Issues in CNS Diseases and Disorders / 2013 Edition is a ScholarlyEditions™ book that delivers timely, authoritative, and comprehensive information about Neuromuscular Disease. The editors have built Issues in CNS Diseases and Disorders: 2013 Edition on the vast information databases of ScholarlyNews.™ You can expect the information about Neuromuscular Disease in this book to be deeper than what you can access anywhere else, as well as consistently reliable, authoritative, informed, and relevant. The content of Issues in CNS Diseases and Disorders: 2013 Edition has been produced by the world’s leading scientists, engineers, analysts, research institutions, and companies. All of the content is from peer-reviewed sources, and all of it is written, assembled, and edited by the editors at ScholarlyEditions™ and available exclusively from us. You now have a source you can cite with authority, confidence, and credibility. More information is available at http://www.ScholarlyEditions.com/.

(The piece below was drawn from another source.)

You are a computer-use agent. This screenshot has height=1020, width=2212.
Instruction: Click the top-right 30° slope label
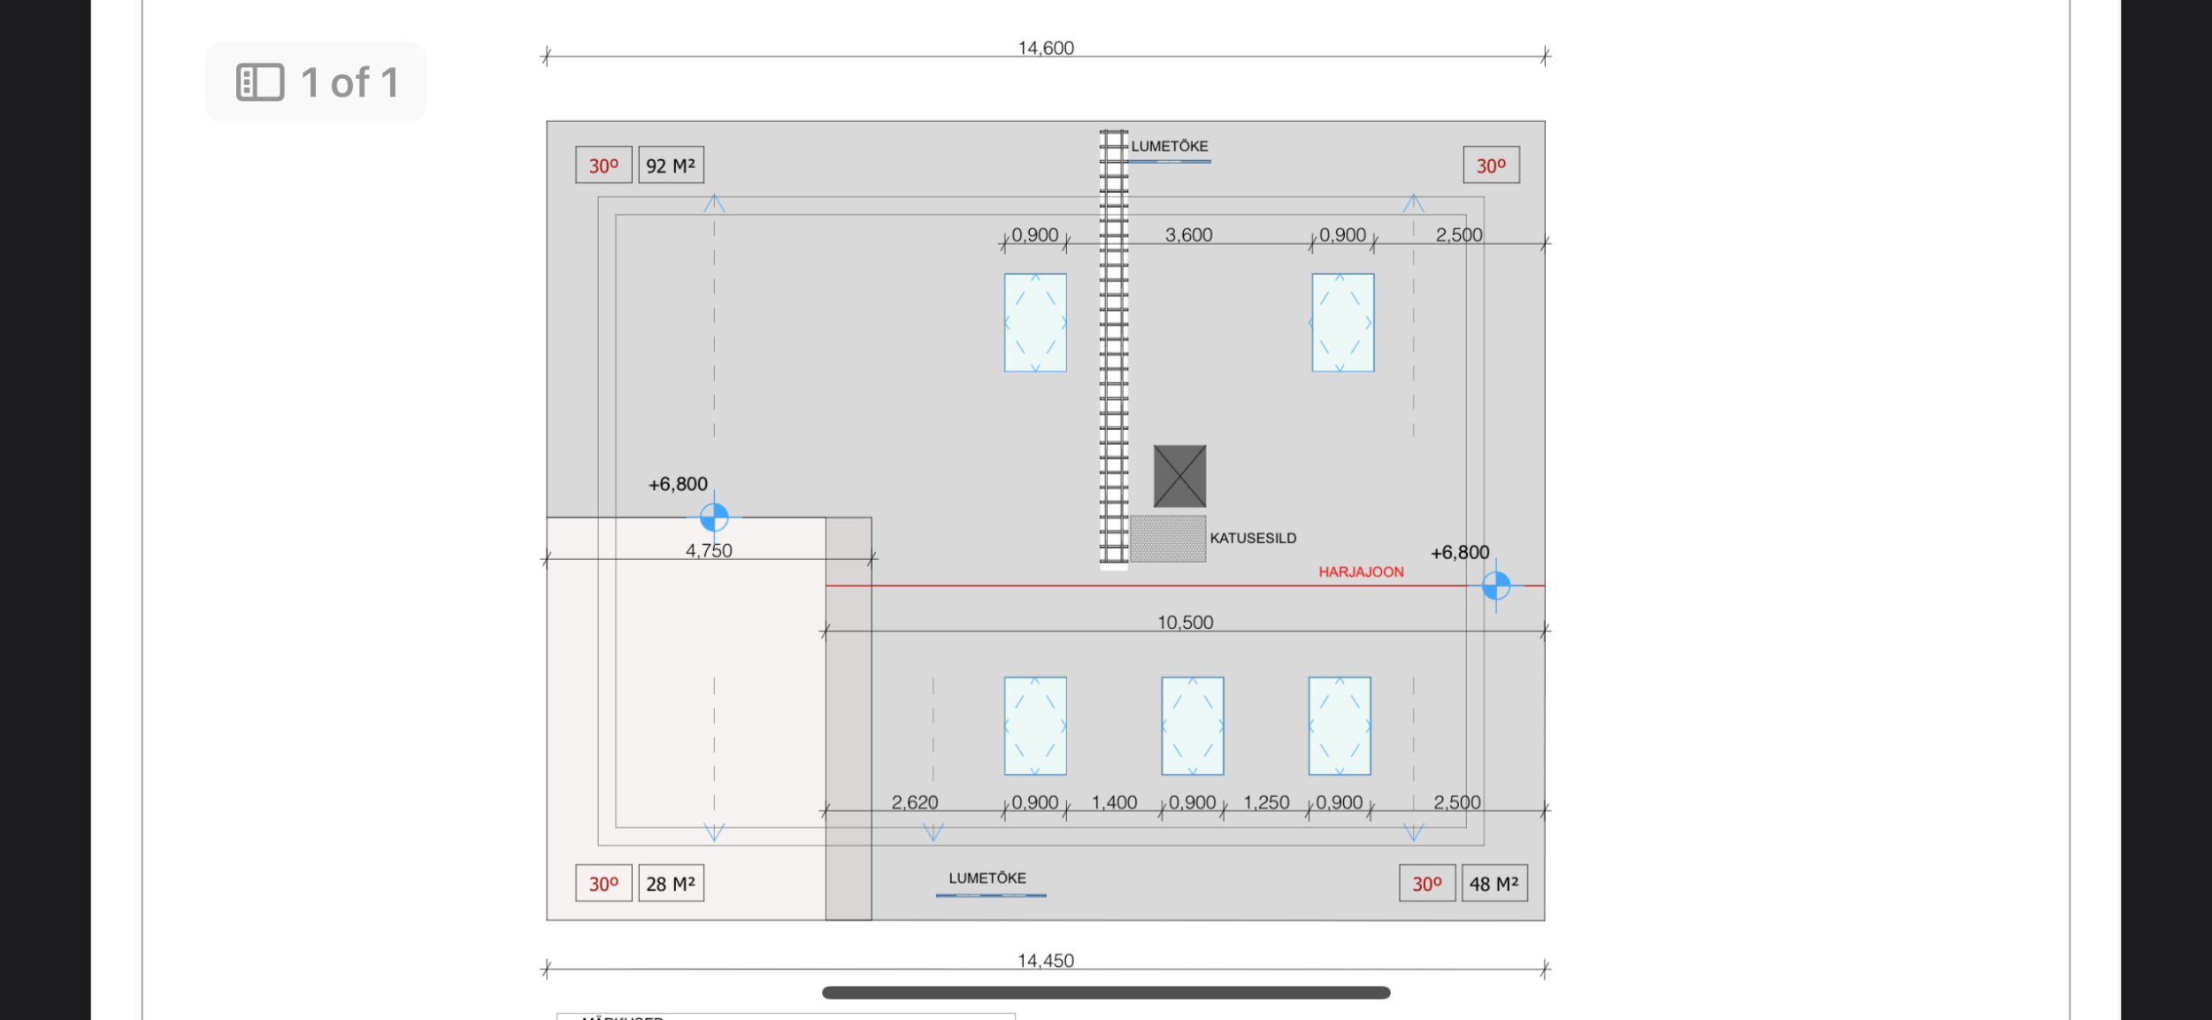(x=1491, y=165)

National Early Warning Score (NEWS)

National Early Warning Score (NEWS)
Author :
Publisher :
Total Pages : 29
Release :
ISBN-10 : 1860164714
ISBN-13 : 9781860164712
Rating : 4/5 (14 Downloads)

Synopsis National Early Warning Score (NEWS) by : Royal College of Physicians of London

Mixed Effects Models for Complex Data

Mixed Effects Models for Complex Data
Author :
Publisher : CRC Press
Total Pages : 431
Release :
ISBN-10 : 1420074083
ISBN-13 : 9781420074086
Rating : 4/5 (83 Downloads)

Synopsis Mixed Effects Models for Complex Data by : Lang Wu

Although standard mixed effects models are useful in a range of studies, other approaches must often be used in correlation with them when studying complex or incomplete data. Mixed Effects Models for Complex Data discusses commonly used mixed effects models and presents appropriate approaches to address dropouts, missing data, measurement errors, censoring, and outliers. For each class of mixed effects model, the author reviews the corresponding class of regression model for cross-sectional data. An overview of general models and methods, along with motivating examples After presenting real data examples and outlining general approaches to the analysis of longitudinal/clustered data and incomplete data, the book introduces linear mixed effects (LME) models, generalized linear mixed models (GLMMs), nonlinear mixed effects (NLME) models, and semiparametric and nonparametric mixed effects models. It also includes general approaches for the analysis of complex data with missing values, measurement errors, censoring, and outliers. Self-contained coverage of specific topics Subsequent chapters delve more deeply into missing data problems, covariate measurement errors, and censored responses in mixed effects models. Focusing on incomplete data, the book also covers survival and frailty models, joint models of survival and longitudinal data, robust methods for mixed effects models, marginal generalized estimating equation (GEE) models for longitudinal or clustered data, and Bayesian methods for mixed effects models. Background material In the appendix, the author provides background information, such as likelihood theory, the Gibbs sampler, rejection and importance sampling methods, numerical integration methods, optimization methods, bootstrap, and matrix algebra. Failure to properly address missing data, measurement errors, and other issues in statistical analyses can lead to severely biased or misleading results. This book explores the biases that arise when naïve methods are used and shows which approaches should be used to achieve accurate results in longitudinal data analysis.